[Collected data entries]
•••••
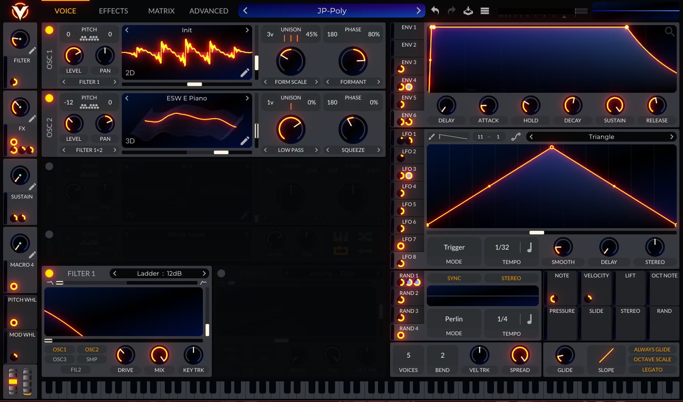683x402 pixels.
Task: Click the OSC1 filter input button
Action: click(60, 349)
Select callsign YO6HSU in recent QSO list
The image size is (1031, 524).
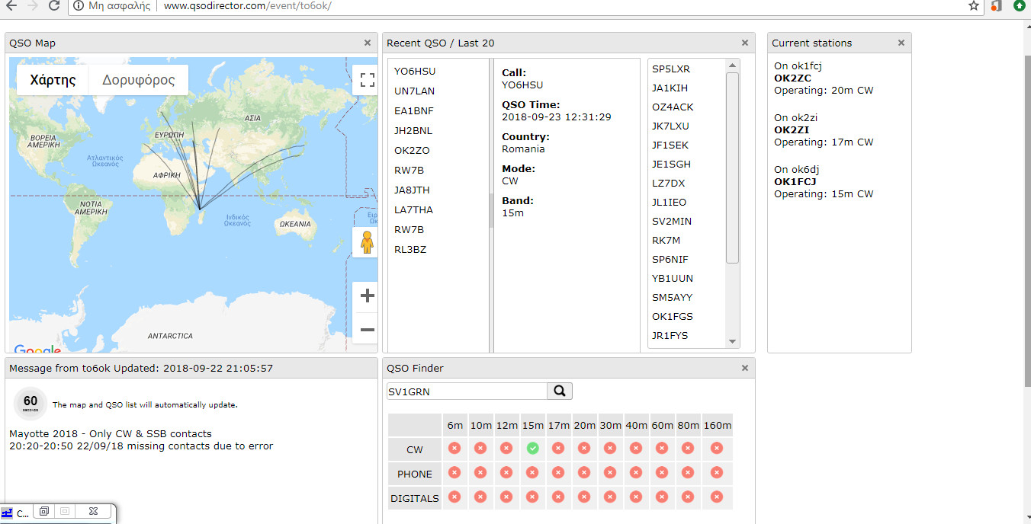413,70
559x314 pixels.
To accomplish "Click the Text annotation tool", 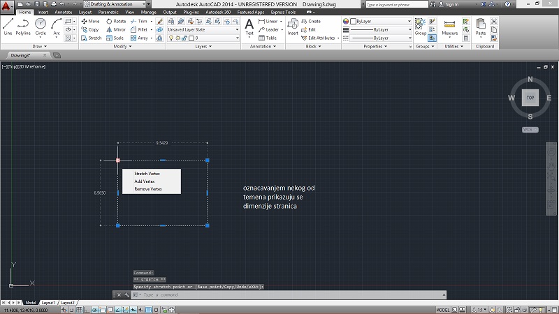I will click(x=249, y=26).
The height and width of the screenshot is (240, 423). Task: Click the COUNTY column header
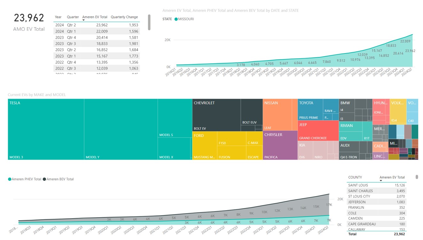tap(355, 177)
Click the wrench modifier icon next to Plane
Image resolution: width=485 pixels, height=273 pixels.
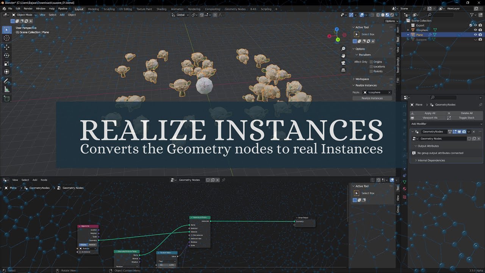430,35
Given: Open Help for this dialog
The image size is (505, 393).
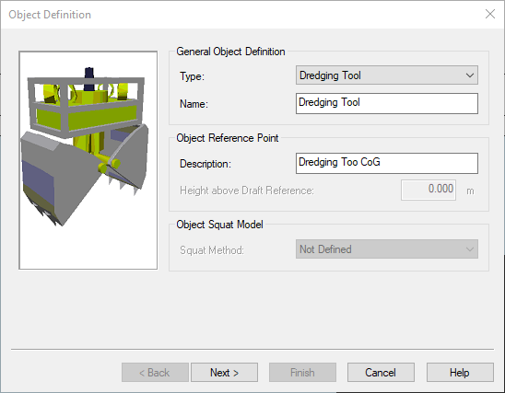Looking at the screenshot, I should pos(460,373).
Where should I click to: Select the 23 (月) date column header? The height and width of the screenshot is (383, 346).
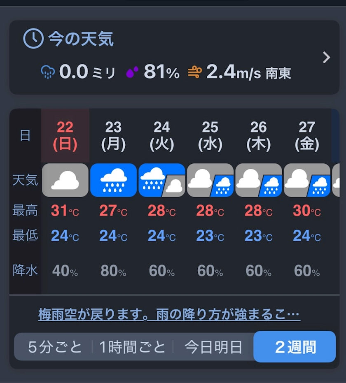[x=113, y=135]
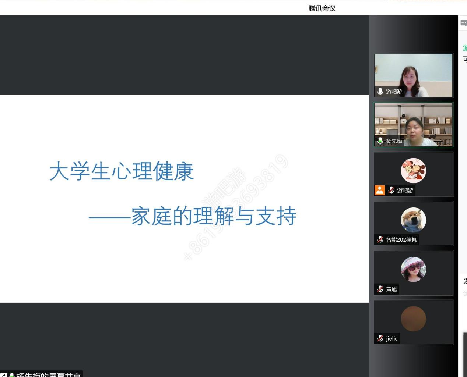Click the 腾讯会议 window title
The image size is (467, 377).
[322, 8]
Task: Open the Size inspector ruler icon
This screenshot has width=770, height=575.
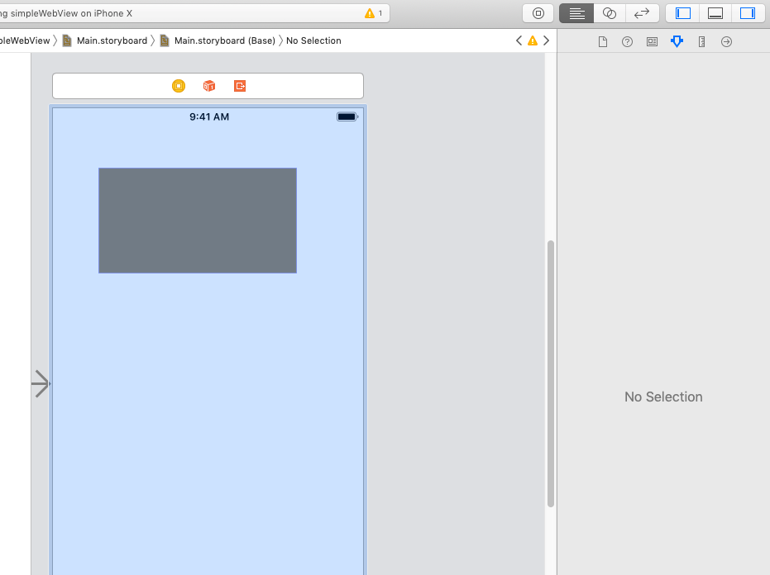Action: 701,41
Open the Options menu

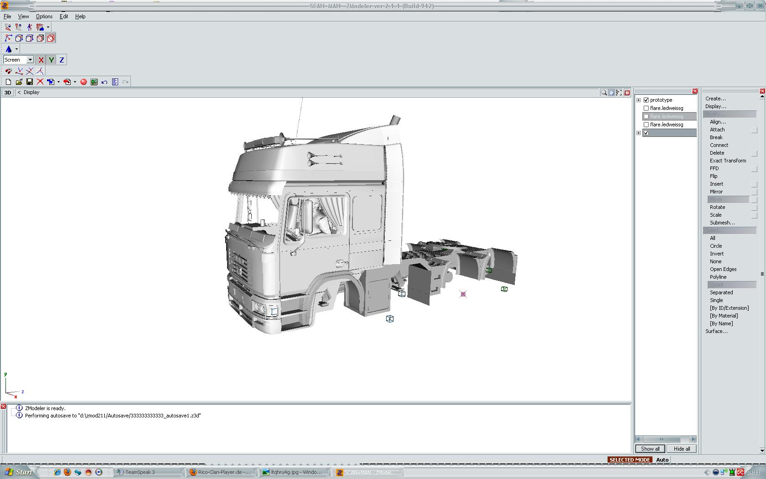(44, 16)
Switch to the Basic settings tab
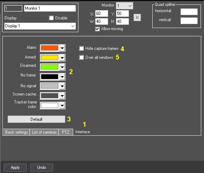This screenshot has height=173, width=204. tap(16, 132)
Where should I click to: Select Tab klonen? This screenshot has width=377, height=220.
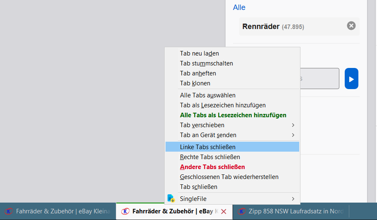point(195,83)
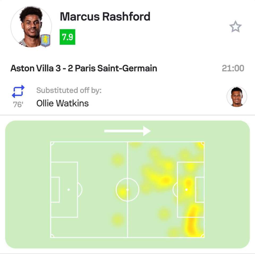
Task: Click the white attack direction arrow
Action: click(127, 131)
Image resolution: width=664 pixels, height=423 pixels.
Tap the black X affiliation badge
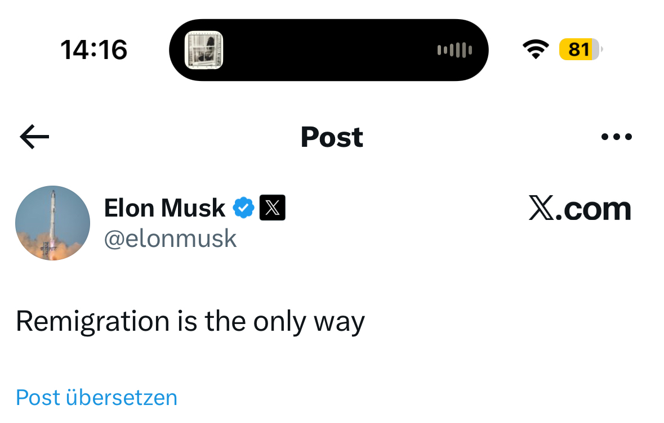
•••••
▶ _What you need to do_: Reproduce nothing but the lines that run from the line containing "Where should I click to: Select Tab" through the last line of the records, inclusive. Omit the pictures.

▶ _Solution to this problem_:
Where should I click to: Select Tab klonen? This screenshot has width=377, height=220.
point(195,83)
Task: Click the white attack direction arrow
Action: click(127, 131)
Image resolution: width=664 pixels, height=423 pixels.
Tap the black X affiliation badge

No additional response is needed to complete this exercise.